#### Stated problem
Reproduce the data word for word, from the line containing "Task: Click the WEEK_MAX_VOLUME" up to and including the line containing "I will pos(723,57).".

#### Extracted entries
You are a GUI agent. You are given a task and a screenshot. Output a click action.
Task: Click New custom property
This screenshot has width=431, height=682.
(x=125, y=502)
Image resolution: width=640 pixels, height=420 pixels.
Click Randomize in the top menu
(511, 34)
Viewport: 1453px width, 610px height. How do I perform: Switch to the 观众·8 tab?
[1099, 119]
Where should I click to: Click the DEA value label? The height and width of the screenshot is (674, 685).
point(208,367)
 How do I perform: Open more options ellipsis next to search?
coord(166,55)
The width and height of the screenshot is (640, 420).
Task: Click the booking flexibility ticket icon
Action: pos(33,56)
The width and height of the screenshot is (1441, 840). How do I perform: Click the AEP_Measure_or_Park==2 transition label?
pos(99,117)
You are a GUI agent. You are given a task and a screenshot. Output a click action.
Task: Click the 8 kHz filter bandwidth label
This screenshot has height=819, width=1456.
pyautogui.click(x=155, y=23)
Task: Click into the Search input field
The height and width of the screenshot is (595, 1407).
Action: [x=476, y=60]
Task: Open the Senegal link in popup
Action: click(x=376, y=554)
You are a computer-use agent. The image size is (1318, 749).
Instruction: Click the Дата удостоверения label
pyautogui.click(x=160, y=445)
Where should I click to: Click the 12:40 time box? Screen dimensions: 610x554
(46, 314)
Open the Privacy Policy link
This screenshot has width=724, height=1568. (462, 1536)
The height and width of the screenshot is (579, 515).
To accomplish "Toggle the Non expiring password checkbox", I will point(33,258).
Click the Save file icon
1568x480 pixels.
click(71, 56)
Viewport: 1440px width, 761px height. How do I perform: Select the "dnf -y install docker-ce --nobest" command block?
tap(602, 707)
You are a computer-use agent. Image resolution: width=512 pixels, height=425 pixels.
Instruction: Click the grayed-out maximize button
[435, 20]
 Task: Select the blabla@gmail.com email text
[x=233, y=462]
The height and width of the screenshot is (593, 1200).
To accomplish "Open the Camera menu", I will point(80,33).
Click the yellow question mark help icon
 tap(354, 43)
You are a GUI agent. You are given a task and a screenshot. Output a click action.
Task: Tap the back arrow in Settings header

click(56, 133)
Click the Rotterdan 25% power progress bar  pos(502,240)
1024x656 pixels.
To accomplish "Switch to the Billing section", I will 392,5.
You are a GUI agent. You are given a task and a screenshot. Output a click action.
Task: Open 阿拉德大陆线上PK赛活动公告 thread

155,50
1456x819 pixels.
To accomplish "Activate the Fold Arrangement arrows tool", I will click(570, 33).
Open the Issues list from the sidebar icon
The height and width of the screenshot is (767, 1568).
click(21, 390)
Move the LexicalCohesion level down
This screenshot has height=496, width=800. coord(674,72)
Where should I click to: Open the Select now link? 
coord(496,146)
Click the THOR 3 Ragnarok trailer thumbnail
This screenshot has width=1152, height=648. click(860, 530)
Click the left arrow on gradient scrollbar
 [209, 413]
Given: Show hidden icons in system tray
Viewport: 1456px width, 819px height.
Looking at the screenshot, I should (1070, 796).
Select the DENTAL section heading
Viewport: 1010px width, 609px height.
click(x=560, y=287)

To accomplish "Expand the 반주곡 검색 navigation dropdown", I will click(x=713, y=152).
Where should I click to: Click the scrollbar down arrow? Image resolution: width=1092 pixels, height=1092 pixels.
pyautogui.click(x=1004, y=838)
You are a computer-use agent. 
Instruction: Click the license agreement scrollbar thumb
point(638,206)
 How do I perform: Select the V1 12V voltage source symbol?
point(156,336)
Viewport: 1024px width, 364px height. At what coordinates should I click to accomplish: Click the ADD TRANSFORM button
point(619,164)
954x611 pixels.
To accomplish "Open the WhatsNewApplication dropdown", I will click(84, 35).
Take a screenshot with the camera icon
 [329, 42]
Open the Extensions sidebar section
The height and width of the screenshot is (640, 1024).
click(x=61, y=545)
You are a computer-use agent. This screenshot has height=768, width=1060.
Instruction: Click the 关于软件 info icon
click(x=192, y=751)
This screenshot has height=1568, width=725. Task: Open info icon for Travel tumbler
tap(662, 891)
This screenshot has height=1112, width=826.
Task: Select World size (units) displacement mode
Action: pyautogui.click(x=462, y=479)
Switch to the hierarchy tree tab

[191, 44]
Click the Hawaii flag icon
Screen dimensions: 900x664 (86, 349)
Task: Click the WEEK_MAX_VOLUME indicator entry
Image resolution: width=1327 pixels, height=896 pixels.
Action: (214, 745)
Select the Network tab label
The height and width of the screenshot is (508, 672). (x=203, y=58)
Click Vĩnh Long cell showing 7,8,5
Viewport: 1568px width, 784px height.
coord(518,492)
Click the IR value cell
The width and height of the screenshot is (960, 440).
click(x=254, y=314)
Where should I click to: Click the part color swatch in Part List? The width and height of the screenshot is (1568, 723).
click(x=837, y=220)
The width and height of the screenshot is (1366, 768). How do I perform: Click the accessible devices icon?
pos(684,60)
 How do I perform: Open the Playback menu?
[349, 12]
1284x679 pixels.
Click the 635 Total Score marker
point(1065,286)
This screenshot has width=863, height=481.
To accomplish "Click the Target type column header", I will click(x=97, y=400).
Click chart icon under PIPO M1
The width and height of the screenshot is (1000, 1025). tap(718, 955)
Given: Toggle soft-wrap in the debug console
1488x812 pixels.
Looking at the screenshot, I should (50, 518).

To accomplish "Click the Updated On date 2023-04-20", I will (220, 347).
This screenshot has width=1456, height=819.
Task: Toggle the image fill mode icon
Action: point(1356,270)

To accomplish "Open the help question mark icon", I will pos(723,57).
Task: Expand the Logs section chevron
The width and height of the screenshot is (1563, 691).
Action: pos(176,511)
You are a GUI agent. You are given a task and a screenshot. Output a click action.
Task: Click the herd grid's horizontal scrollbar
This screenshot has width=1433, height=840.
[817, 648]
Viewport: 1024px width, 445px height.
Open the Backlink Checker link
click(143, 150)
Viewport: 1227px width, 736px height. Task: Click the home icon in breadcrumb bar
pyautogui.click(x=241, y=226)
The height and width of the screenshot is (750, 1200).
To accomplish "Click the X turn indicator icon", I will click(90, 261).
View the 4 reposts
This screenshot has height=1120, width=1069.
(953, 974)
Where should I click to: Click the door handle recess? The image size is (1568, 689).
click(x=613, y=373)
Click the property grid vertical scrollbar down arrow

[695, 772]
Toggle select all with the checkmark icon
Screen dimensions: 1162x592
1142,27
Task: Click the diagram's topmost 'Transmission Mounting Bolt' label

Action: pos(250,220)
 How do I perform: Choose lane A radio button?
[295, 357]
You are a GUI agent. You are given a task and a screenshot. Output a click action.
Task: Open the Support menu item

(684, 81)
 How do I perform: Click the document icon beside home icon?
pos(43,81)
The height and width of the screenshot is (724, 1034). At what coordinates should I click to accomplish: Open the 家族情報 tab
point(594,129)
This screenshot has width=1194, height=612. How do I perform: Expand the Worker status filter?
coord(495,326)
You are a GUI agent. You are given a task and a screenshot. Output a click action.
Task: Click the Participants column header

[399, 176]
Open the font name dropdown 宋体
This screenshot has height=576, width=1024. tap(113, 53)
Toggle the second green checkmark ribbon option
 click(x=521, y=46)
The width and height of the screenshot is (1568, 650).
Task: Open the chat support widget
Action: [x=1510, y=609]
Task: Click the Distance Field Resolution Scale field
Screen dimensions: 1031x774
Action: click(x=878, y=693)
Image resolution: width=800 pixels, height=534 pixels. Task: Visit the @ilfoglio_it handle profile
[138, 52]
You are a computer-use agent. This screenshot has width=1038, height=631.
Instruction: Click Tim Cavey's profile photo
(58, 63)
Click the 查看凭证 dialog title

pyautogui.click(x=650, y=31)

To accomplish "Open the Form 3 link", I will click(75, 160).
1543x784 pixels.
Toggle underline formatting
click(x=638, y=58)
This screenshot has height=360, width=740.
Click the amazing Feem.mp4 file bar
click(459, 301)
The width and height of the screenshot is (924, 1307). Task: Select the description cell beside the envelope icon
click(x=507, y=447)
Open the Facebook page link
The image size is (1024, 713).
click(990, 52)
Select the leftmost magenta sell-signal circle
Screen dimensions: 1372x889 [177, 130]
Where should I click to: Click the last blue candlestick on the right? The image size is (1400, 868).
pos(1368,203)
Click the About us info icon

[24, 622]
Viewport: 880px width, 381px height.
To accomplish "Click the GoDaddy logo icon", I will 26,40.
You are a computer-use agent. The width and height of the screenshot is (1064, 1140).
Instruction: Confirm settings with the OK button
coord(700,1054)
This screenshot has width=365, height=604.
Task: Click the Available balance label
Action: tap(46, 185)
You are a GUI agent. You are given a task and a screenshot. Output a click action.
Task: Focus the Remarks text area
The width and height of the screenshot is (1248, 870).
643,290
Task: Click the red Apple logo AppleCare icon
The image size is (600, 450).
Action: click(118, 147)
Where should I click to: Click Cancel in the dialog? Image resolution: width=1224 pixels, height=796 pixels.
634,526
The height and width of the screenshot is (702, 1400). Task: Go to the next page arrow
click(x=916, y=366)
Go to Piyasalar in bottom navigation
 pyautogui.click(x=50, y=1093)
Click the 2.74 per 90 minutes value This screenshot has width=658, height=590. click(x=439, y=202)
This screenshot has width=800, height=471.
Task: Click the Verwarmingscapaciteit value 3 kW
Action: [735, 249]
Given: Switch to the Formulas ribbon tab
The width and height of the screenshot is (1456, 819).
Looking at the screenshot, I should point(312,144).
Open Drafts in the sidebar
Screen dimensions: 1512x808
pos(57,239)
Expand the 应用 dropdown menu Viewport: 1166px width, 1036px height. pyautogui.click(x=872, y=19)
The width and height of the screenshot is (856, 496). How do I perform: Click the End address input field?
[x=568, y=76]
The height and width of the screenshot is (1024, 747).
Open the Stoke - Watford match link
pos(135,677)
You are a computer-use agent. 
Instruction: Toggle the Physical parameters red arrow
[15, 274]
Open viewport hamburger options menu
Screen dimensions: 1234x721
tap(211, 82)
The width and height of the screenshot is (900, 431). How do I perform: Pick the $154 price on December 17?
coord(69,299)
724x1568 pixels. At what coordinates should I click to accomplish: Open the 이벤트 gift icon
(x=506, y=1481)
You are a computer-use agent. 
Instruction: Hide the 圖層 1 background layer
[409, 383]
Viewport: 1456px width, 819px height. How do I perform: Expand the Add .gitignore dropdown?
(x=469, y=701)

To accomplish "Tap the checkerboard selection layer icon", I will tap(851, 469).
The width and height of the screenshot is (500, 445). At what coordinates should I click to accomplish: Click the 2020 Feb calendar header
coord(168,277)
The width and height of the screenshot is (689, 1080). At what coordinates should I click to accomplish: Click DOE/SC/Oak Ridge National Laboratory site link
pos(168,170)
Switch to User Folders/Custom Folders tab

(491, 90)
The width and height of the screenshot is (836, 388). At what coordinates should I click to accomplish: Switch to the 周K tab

#### Solution to this exercise
Task: Click the WEEK_MAX_VOLUME indicator entry
Image resolution: width=1327 pixels, height=896 pixels.
Action: (214, 745)
Select the Network tab label
The height and width of the screenshot is (508, 672). (x=203, y=58)
Click Vĩnh Long cell showing 7,8,5
Viewport: 1568px width, 784px height.
coord(518,492)
Click the IR value cell
The width and height of the screenshot is (960, 440).
click(x=254, y=314)
Where should I click to: Click the part color swatch in Part List? The width and height of the screenshot is (1568, 723).
click(x=837, y=220)
The width and height of the screenshot is (1366, 768). How do I perform: Click the accessible devices icon?
pos(684,60)
 How do I perform: Open the Playback menu?
[349, 12]
1284x679 pixels.
Click the 635 Total Score marker
point(1065,286)
This screenshot has width=863, height=481.
To accomplish "Click the Target type column header", I will click(x=97, y=400).
Click chart icon under PIPO M1
The width and height of the screenshot is (1000, 1025). tap(718, 955)
Given: Toggle soft-wrap in the debug console
1488x812 pixels.
Looking at the screenshot, I should (50, 518).

To accomplish "Click the Updated On date 2023-04-20", I will (220, 347).
This screenshot has width=1456, height=819.
Task: Toggle the image fill mode icon
Action: point(1356,270)

To accomplish "Open the help question mark icon", I will pos(723,57).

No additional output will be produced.